Building the best and the biggest. Working at Expo 2020 Dubai
Expo 2020 Dubai’s massive scale was mind-boggling, and as one of the world’s largest cultural gatherings, its ambitions were unparalleled. Its theme—Connecting minds, Connecting the future—meant a lot of AV technology and a lot of AV techs needed to keep that technology on song. It’s one of those events with such high visibility that if you get the AV right, it’s the biggest feather in your cap—but get it wrong, and everyone notices.
Projection muscle
And somebody, or dozens of somebodies, has to be on the ground to ensure all the technology works as advertised. By far the biggest consumer of projection muscle was the ‘beating heart’ of the Expo 2020 site, the Al Wasl Plaza dome. With 252 Christie® D4K40-RGB pure laser projectors each shining out 40,000 ANSI lumens, the dome was a huge responsibility for Official Projection and Display Partner Christie and its partner, Creative Technologies Middle East. Mike Fudge, project technologist, and Marlon Dmello, field application engineer, were just some of those “feet on the ground,” with Christie Professional Services and Creative Technology providing onsite technical and preventative maintenance support.

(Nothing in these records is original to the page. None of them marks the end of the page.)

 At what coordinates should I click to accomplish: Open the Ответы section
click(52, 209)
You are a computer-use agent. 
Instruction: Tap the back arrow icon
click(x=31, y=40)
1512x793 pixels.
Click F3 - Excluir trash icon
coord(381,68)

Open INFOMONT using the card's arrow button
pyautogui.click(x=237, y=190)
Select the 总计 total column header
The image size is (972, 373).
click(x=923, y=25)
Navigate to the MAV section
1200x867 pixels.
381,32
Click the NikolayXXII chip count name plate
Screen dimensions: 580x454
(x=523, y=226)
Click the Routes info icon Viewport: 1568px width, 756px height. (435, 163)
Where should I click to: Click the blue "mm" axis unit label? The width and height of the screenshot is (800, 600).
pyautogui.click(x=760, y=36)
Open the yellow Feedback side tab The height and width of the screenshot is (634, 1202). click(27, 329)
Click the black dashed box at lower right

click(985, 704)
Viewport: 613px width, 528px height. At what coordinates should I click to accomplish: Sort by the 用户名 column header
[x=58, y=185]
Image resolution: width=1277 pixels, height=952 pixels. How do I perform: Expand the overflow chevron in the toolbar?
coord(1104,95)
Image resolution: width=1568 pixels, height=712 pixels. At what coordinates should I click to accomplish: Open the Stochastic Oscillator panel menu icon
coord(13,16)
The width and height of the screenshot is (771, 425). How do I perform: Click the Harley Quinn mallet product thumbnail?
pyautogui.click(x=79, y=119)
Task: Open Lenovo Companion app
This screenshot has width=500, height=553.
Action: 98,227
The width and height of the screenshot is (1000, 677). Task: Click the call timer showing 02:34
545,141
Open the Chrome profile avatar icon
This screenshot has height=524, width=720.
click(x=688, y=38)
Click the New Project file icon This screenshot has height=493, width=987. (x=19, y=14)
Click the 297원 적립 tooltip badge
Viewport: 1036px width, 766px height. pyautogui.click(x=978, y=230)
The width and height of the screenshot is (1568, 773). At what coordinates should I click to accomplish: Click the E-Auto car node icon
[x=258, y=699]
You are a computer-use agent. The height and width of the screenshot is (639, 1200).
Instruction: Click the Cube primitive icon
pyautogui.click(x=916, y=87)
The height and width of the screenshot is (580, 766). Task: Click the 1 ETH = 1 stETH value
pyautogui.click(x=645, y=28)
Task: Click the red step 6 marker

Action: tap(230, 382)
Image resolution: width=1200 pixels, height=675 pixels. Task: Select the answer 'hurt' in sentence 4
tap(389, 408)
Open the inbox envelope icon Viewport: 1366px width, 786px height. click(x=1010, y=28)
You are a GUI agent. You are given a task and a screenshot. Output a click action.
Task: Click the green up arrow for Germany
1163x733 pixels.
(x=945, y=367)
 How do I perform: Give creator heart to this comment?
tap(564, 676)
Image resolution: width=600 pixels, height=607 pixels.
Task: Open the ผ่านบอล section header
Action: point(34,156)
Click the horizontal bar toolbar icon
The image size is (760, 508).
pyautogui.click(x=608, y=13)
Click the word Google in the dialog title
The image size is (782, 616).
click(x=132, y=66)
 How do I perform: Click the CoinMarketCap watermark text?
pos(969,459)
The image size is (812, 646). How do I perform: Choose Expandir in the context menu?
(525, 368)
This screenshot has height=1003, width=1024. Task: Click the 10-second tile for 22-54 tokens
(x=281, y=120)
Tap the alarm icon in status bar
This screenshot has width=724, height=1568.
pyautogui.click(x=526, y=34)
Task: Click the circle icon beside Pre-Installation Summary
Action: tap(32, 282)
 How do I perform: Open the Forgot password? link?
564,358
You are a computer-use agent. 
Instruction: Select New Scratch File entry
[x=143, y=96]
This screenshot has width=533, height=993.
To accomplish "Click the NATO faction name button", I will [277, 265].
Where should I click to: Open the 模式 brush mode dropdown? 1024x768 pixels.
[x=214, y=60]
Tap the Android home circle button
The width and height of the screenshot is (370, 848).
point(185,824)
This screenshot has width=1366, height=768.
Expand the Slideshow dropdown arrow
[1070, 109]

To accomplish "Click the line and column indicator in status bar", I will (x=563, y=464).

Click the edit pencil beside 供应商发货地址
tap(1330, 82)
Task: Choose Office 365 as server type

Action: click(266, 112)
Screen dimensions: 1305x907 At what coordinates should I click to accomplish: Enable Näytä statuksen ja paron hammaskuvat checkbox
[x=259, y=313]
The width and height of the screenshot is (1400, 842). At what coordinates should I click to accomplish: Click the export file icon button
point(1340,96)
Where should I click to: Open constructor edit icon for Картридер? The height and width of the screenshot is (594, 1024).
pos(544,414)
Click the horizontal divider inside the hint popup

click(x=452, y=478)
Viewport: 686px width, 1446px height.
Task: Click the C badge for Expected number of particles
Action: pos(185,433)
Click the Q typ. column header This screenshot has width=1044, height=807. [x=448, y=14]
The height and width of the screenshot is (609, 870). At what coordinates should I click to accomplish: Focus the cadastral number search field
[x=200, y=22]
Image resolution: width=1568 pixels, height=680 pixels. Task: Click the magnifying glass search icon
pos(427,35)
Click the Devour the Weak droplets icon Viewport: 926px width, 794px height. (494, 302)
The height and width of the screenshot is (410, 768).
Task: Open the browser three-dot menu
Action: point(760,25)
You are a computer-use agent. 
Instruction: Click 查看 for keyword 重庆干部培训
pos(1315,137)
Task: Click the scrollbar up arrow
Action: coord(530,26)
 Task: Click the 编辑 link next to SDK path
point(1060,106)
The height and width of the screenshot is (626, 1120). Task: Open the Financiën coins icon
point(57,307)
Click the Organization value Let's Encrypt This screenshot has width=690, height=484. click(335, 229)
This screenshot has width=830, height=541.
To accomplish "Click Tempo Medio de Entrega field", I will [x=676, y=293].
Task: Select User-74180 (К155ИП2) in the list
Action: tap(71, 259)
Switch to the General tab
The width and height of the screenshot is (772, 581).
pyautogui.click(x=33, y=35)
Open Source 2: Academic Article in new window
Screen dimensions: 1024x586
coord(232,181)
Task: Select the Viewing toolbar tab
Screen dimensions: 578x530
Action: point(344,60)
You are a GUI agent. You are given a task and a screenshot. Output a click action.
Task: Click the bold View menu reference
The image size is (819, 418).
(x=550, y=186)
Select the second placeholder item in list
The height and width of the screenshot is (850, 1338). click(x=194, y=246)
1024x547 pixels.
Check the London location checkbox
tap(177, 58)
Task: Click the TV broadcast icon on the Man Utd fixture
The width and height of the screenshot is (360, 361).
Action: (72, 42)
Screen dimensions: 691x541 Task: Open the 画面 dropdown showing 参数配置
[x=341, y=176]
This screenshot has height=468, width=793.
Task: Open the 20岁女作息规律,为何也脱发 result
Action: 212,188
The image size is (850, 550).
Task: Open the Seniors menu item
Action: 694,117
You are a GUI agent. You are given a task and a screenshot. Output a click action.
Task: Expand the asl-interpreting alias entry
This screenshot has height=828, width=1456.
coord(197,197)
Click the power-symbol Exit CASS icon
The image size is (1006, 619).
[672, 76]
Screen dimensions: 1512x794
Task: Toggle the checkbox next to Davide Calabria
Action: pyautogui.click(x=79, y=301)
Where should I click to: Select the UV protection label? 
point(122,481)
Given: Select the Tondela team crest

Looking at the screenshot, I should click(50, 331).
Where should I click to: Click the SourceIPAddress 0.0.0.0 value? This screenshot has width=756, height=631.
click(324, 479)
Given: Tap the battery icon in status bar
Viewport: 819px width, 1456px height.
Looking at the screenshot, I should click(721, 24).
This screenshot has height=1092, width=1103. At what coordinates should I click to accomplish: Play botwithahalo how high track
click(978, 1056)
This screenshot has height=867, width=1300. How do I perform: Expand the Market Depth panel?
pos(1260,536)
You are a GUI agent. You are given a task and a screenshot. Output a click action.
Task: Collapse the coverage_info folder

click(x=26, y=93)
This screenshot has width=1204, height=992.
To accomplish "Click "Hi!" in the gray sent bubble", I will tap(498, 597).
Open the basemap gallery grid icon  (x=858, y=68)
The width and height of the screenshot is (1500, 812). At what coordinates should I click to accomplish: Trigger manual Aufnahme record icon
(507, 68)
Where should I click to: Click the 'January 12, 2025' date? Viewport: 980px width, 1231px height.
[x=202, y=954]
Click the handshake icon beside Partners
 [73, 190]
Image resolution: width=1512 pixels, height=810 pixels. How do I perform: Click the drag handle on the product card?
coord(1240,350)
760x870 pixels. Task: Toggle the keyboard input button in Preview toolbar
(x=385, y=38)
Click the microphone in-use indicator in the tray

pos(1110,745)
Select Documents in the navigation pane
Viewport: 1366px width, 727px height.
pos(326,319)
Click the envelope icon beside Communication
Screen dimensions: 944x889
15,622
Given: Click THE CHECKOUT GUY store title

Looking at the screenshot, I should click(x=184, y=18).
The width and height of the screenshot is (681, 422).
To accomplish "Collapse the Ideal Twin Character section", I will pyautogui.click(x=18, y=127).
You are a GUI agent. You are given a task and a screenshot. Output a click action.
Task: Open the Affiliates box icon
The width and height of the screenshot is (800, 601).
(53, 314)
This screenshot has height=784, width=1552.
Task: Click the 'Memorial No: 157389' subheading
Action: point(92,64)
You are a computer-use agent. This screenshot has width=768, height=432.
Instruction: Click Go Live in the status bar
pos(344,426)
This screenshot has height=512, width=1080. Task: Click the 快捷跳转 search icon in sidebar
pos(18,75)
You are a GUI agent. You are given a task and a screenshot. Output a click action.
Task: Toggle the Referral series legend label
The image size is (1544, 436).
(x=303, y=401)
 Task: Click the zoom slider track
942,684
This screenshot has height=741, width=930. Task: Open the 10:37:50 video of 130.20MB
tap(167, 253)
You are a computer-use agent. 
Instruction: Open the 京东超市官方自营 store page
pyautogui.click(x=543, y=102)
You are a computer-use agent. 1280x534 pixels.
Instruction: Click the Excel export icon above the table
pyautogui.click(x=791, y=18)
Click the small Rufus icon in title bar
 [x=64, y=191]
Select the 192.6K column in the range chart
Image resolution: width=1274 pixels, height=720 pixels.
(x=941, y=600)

Dubai is an advanced, modern city, but heat and humidity make it a hostile climate for electronics. It’s not just that temperatures can reach 45oC (104°F) in the shade, they can easily hit 70oC in an enclosed metal box and boil the electrolytes out of a power-supply capacitor. Humidity regularly tops 60% and rare but damaging sandstorms can drive dust into any exposed equipment. The D4K40-RGB projector may be a robust, solid-state unit with a sealed optical path and integrated cooling, but even that needed a little help in the face of such an onslaught. So, AV techs onsite mounted the 252 D4K40-RGBs inside 42 specially designed air-conditioned pods—each large enough to hold a compact car—in stacked groups of 6 in 2 rows of 3.
Spot-on alignment
Techies operated around the clock for nearly 60 days to get everything ready ahead of show, which opened in October 2021 and ended in March 2022. Even so, that level of labor would have struggled if Christie techs hadn’t had a couple of tricks up their sleeves. Once the D4K40-RGBs were installed and working, the first snapshot captured and turned into a test pattern was the dome’s own exposed skeleton. Match that pre-warped, projected template to the dome’s physical grid, and they could quickly tell that the alignment was spot-on, even if a projector needed swapping out. That itself saved hours, if not days, of frustration.
The dome’s skin, the projection surface, was also a few shades away from pure white, which could have made achieving consistent color across 252 projectors a nightmare, especially given the additional challenges of heat and humidity. Instead, proprietary Christie LiteLOCTM technology, built into every D4K40-RGB, held every unit to a predetermined color and brightness over time in even higher ambient temperatures and humid environments. Marlon says he didn’t need to touch the color balance once; he just had to let the software do its job.
Sealed in and safe
The biggest challenge was always going to be managing that number of projectors. Yes, you could use a web browser to reach individual projectors by their IP address on the network, but that’s a laborious process with a high possibility of error. The Al Wasl dome installation is the kind of scenario Christie Conductor advanced monitoring and control software solution was made for; Marlon Dmello describes it as a game-changer. No more typing in individual IP addresses hoping every digit was correct, just a centralized, easy-to-interpret display of every projector’s status in real-time on a laptop. Conductor meant Marlon could quickly spot, diagnose, and resolve issues—even update firmware—all while the projectors remain sealed in their air-conditioned pods.
At Expo 2020 Dubai, that really mattered. In that humidity, condensation forms the moment a pod is opened, so it’s better not to open one at all, especially when you’ve so many to look after and the world looking over your shoulder.